I like to get out of my comfort zone, and Chris Ware’s graphic novel, Rusty Brown, coming from Pantheon September 24, took me right to the edge. My colleague Calvin Reid sees comics as a religion, and his devotion is infectious. So when he came up to me a while back to say, “I’ve got it for you, Ermelino. This is an event!” I stopped dead in my tracks. Then I discovered that Chip Kidd is the in-house editor and Nicole Aragi is the agent, and... have I used the word trifecta before?

Ware tells me that he drew the first page of Rusty Brown a week after finishing Jimmy Corrigan, the graphic novel that Kidd brought to Random House in 1999 (which has gone on to sell more than 260,000 copies). Meeting with the Pantheon sales force, Kidd told them, “Chris is the James Joyce of comics, and Jimmy is the Ulysses.”

Kidd calls Ware the best cartoonist in his field. “With every book, he challenges himself to see what he can do with the medium of comics,” Kidd says.

[Chris Ware answers questions about the creation of Rusty Brown and about his working process.]

Ware says he met Kidd in 1994: “Chip called me one day out of nowhere, offering endless and embarrassing words of kind praise for the first three issues of my comic The Acme Novelty Library and invited me to design an invitation for a talk he was giving. He paid me $1,000—at that point more than I’d ever been paid for anything—and wrote ‘nude modeling’ in the memo line of the check to embarrass me when I deposited it at the bank. We’ve been very close friends ever since.”

Rusty Brown, Kidd says, is an epic character story about ordinary people. It takes place in a Catholic school in Omaha (where Ware grew up) in the 1970s and charts the intersecting lives of several characters, among them protagonist Rusty Brown, the bullied nerd with a rich fantasy life who collects action figures; his father Woody, the school’s English teacher; and Joanne Cole, the black teacher who succeeds despite poverty and racism. The book is interactive and visually stunning, but it’s almost impossible to describe Ware’s work: it has to be seen, to be read. Even the jacket is exceptional: a giant folded poster that can be reconfigured several ways.

“Chris’s narrative is insanely distinctive and iconoclastic,” Reid says. “Inventive, complex, moving, and heartbreaking.”

Rusty Brown was written in serial form, some of it traditionally published, some self-published. It’s 350 pages, the last 100 of which were unpublished, and being the first of two volumes, it ends with the word intermission in multicolored capital letters across two pages.

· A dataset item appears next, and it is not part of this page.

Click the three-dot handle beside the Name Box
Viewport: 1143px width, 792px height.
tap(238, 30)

Aragi became Ware’s agent in 2004. She signed a contract in 2006 for two books—Building Stories and Rusty Brown—with Dan Frank, editor-in-chief at Pantheon. Aragi had read Ware as a fan, and after Kidd introduced her to Ware, he became a client. “I knew Rusty Brown would be a long book, but as in the embarrassing cases of my other experiments, I never thought it would go on as long as it has, or metastasize into such a sprawling mess,” Ware says. “Then again, sprawling messes are what I aim for, since they most accurately reflect real life.” In the middle of working on Rusty Brown, Ware completed Building Stories—a boxed set containing books and other printed elements that’s sold more than 100,000 copies since being published in 2012.

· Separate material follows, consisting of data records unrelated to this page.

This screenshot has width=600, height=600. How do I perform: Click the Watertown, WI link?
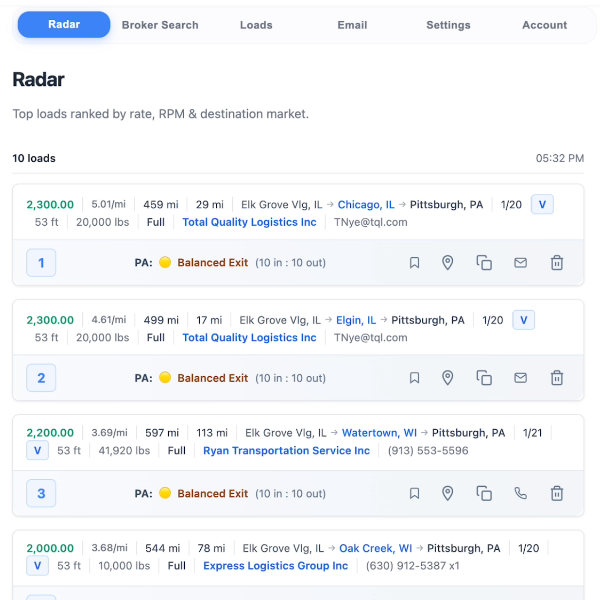(x=379, y=433)
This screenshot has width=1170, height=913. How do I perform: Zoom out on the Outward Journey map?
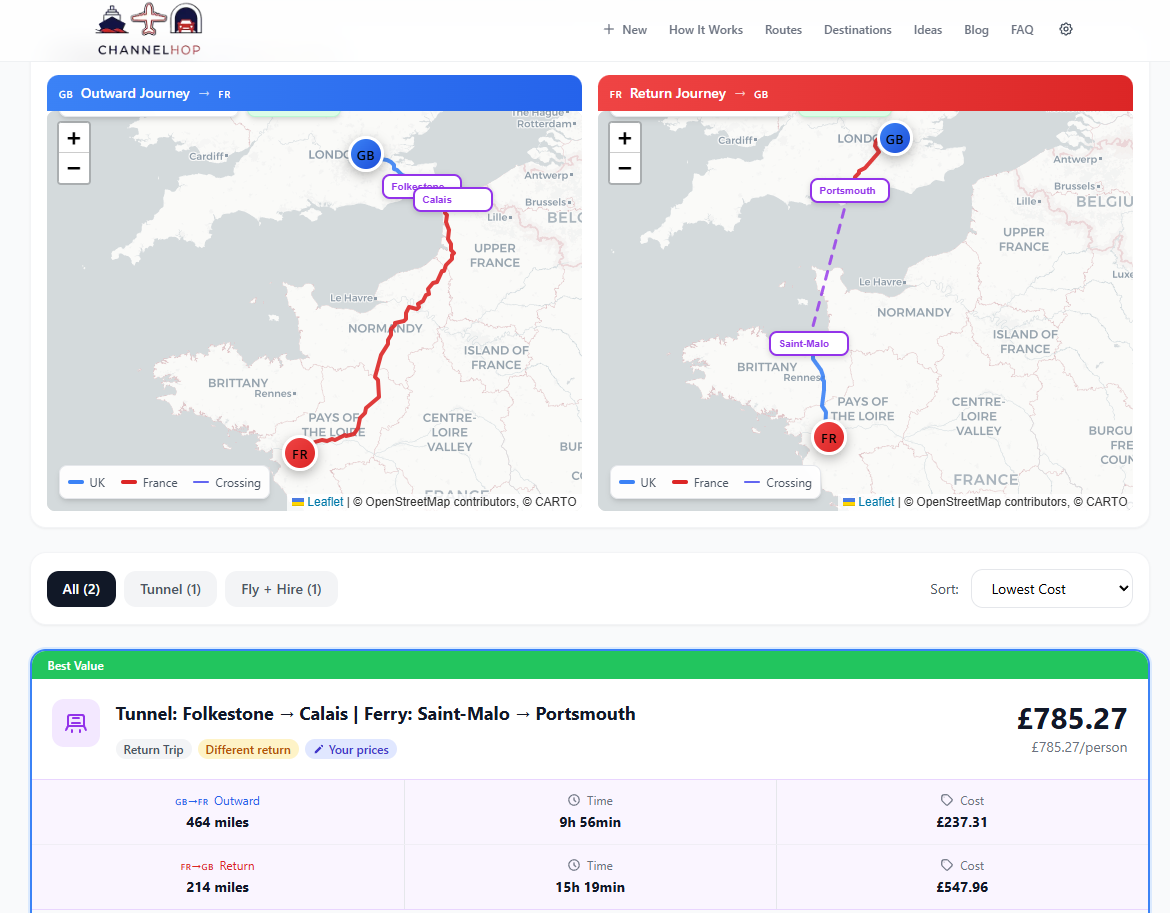click(73, 168)
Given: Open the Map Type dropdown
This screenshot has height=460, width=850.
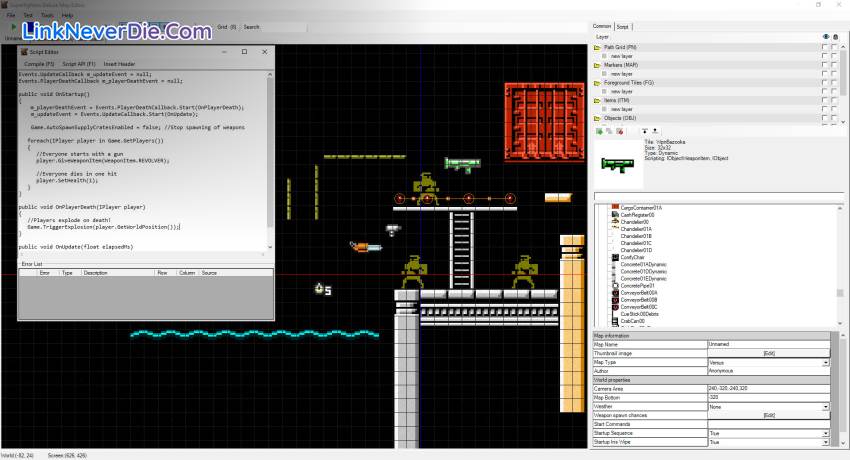Looking at the screenshot, I should (825, 362).
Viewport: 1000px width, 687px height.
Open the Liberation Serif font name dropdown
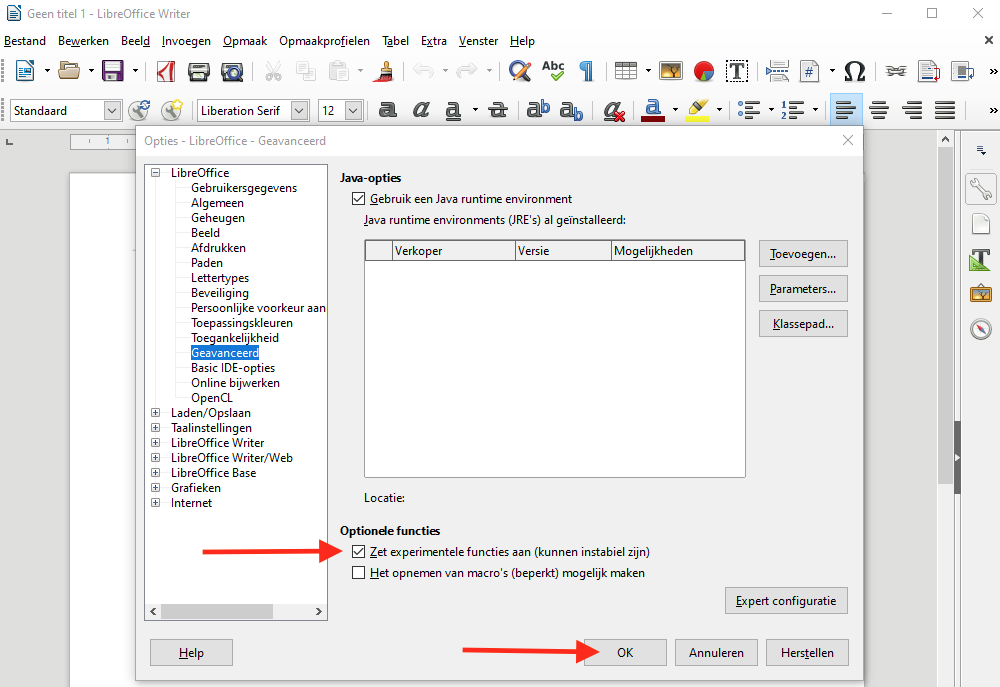tap(299, 110)
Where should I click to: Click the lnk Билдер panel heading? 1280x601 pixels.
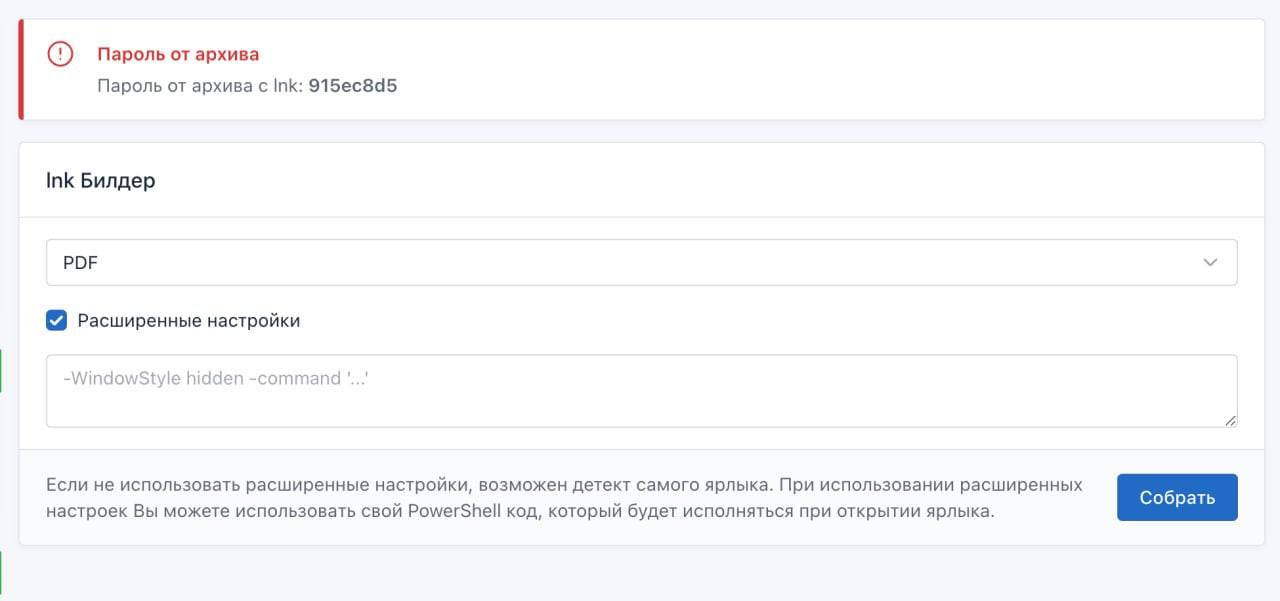101,181
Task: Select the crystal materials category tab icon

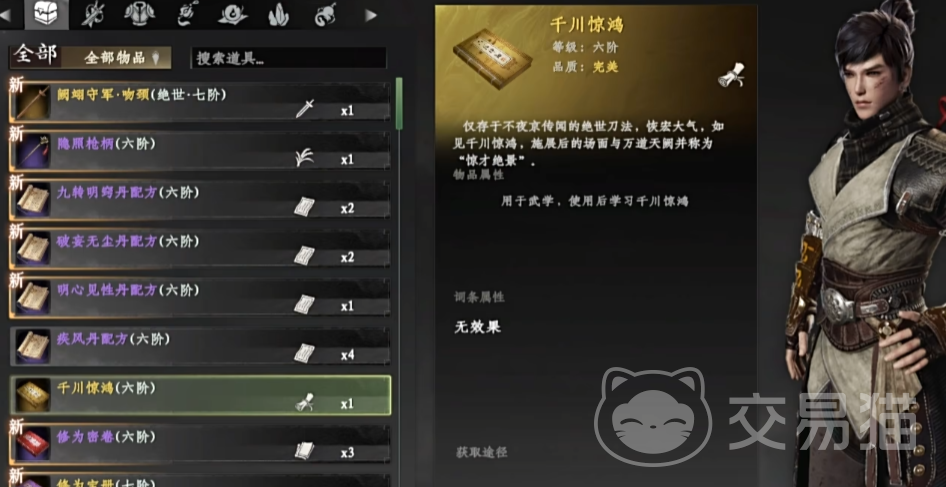Action: 278,14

With Rusty Brown, the delivery was staggered. Aragi had an early draft in January, a near-final draft in May, and a completed manuscript June 7. Her relationship with Ware is simple: “He hands things in and I admire them!” she tells me.

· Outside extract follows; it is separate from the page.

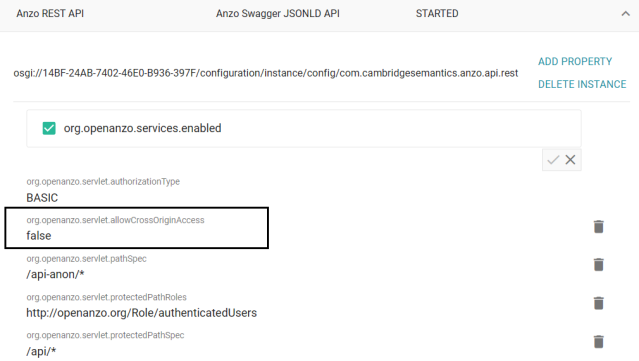Screen dimensions: 639x361
Task: Click the org.openanzo.services.enabled label
Action: (142, 128)
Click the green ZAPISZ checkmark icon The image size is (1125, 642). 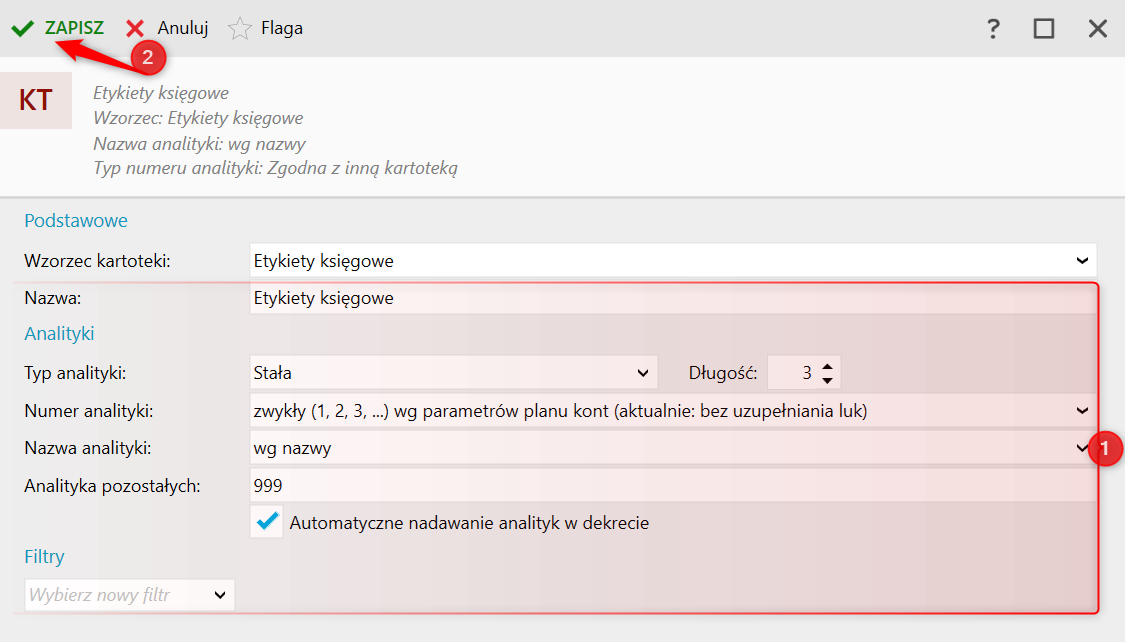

And the admiration is mutual. “Ever since we met,” Ware says, “I’ve thoroughly enjoyed her acerbic wit, fatalistic sense of humor, and intolerance for BS in every letter and email she writes.”

Of Rusty Brown, Ware says that he’s “tried to imagine people different from myself and also to understand and empathize with them as much as possible, since I believe that’s really the only aim and hope for humanity and art, and also one of the points of the book, more or less.”

Rights have sold to Jonathan Cape in the U.K. (to publish simultaneously with the U.S.), and also in Brazil, France, Italy, the Netherlands, and Spain. Publicity plans include an eight-city tour, an extensive social media campaign, and, as Aragi so succinctly puts it, “whatever Chris will let us do!”